A scalable segmented-based proton-exchange membrane fuel cell (PEMFC) hybrid power system model is developed in this paper. The fuel cell (FC) is developed as a dynamic lumped parameter model to predict the current distributions during dynamic load scenarios. The fuel cell is segmented into 3 × 3 segments connected with several physical ports and with the variables balanced automatically. Based on the proposed model, a real-time energy management framework is designed to distribute the load current demand during dynamic operations. Simulation results show that the proposed strategy has good performance on both single/segmented fuel cell–battery hybrid systems and the low battery state of charge (SOC) situation.

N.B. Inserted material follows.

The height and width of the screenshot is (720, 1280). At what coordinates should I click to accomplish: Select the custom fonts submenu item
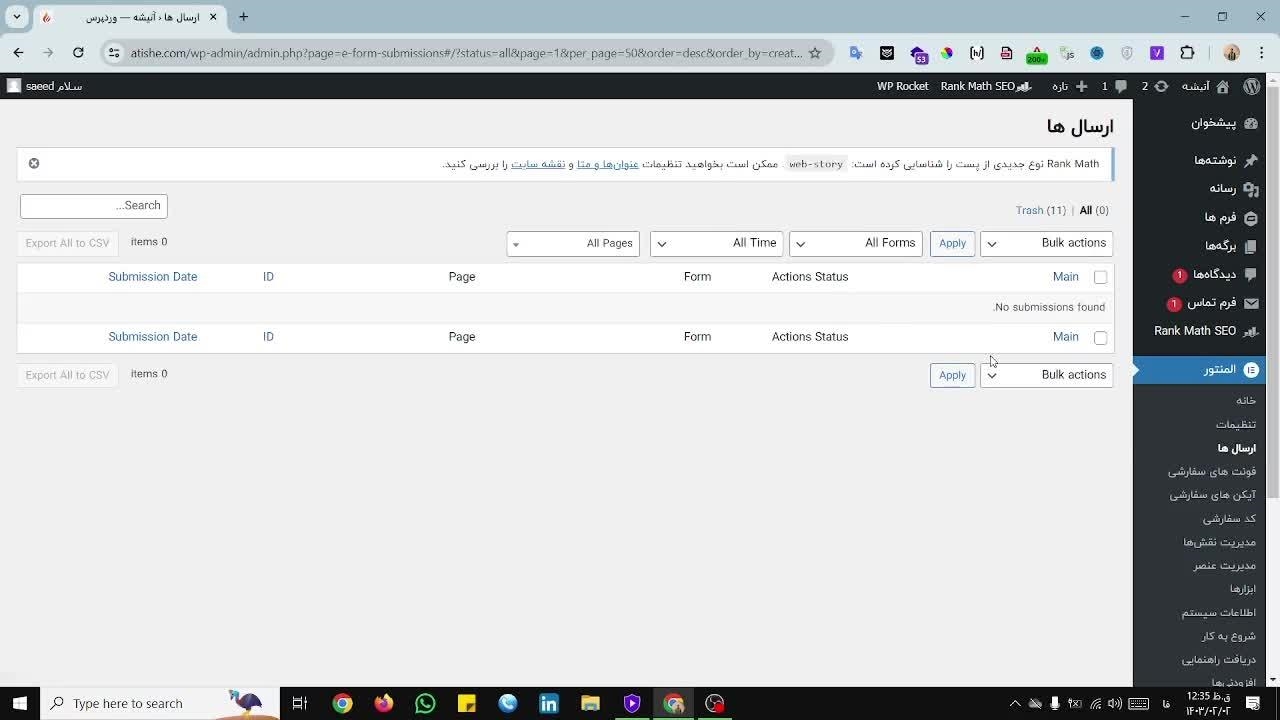click(x=1211, y=471)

This paper proposes an approach that uses an interconnected ordinary differential equations (ODEs) system model in control problems, which makes the control algorithms readily applicable.

Suggested Citation

  • Lianghui Huang & Quan Ouyang & Jian Chen & Zhiyang Liu & Xiaohua Wu, 2023. "A Scalable Segmented-Based PEM Fuel Cell Hybrid Power System Model and Its Simulation Applications," Energies, MDPI, vol. 16(17), pages 1-13, August.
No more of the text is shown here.